A recent start, switch, loading dose, dose escalation, or loss of response makes the decision less settled. In the first months of a biologic plan, the patient and prescribing doctor may still be learning whether the disease is controlled, whether side effects appear, and whether infection risk is changing. That is not always the best moment to add elective surgery.
If the hair loss is connected to a flare, anemia, weight loss, or medication transition, the hair may continue changing while the transplant is being planned. When that is happening, surgery can be technically possible but strategically weak. A transplant belongs on a stable diagnosis, a stable donor area, and a stable medical background.
When a patient has lupus before a hair transplant, psoriasis, IBD, or another immune condition, the hair plan should not compete with the disease plan. The right time for surgery is after the medical pattern is understandable enough to protect healing and expectations.
How should travel to Turkey be planned?
Travel adds pressure. Patients may book flights, hotels, leave from work, and family support before the medical plan is complete. With biologics, that is the wrong order.
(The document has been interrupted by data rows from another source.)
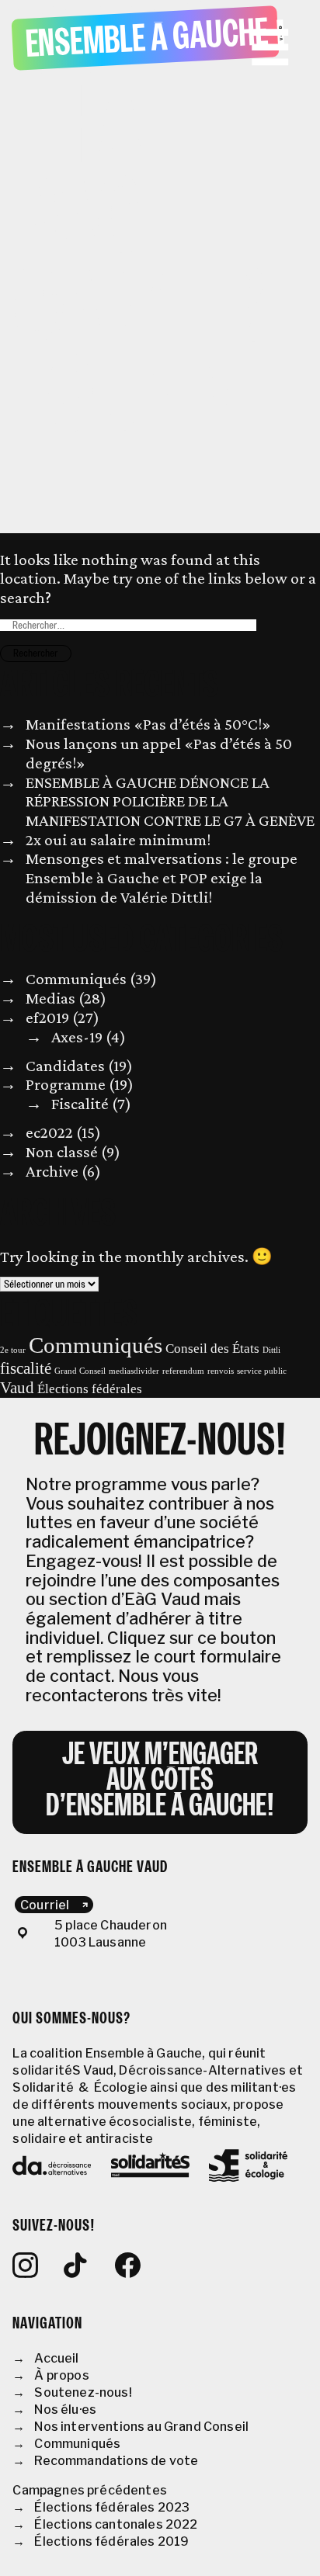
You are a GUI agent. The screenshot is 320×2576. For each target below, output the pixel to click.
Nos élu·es (65, 2409)
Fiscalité (80, 1103)
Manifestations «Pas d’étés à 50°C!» (148, 724)
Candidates (65, 1065)
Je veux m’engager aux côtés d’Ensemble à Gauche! (160, 1781)
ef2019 (47, 1017)
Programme (66, 1084)
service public (262, 1371)
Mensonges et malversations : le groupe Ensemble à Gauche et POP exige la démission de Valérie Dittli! (161, 877)
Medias (50, 998)
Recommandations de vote (116, 2460)
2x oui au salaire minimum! (118, 839)
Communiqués (76, 978)
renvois (220, 1371)
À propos (61, 2375)
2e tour (13, 1350)
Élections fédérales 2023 (112, 2507)
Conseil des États (212, 1348)
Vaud (17, 1387)
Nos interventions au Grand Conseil (141, 2426)
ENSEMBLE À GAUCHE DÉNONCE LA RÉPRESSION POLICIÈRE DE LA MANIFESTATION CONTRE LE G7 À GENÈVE (170, 801)
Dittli (271, 1350)
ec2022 (49, 1132)
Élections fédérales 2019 (111, 2541)
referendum (183, 1371)
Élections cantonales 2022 (115, 2524)
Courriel (44, 1904)
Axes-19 (77, 1037)
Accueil (56, 2358)
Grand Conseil (80, 1371)
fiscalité (25, 1368)
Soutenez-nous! (82, 2392)
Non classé (62, 1151)
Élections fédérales (89, 1389)
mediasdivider (134, 1371)
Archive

Send the clinic the medicine name, dose interval, last dose, next planned dose, diagnosis, specialist notes if available, recent blood tests, and clear scalp photos before final travel plans.
If you also have diabetes before a hair transplant, heart disease, active infection risk, or a history of poor wound healing, that should be disclosed early. The anesthesia plan also belongs in the review. A patient taking immune treatment should understand how local anesthesia and adrenaline in hair transplant surgery fit into the wider medical history.
At Diamond Hair Clinic, moving the date is safer than operating through uncertainty. A delayed operation is frustrating. A poorly timed operation can create medical risk, confusing aftercare, infection anxiety, and a result that the patient judges under unnecessary stress.
What is my surgical view for a patient on biologics?
Biologic treatment should make the consultation more careful, not more fearful. The answer should not be reflex approval or reflex refusal. A stable patient on a regular biologic schedule, with specialist awareness, no infection, a stable scalp, and a realistic hair plan may be a reasonable candidate. A patient in a flare, changing treatment, fighting infection, or combining several immune medicines may need to wait.
I also consider the reason for surgery. If the patient wants a small, conservative hairline refinement with strong donor reserves, the surgical burden is different from a large session in a patient with unstable health and diffuse loss. Medical suitability and hair suitability must agree before I accept the case.
If you take Humira, adalimumab, infliximab, etanercept, ustekinumab, secukinumab, risankizumab, vedolizumab, or another biologic, tell the clinic before arranging travel or surgery. Bring the prescribing doctor into the timing decision. Do not stop the medicine on your own. The right plan protects disease control first, then builds the hair transplant around that reality.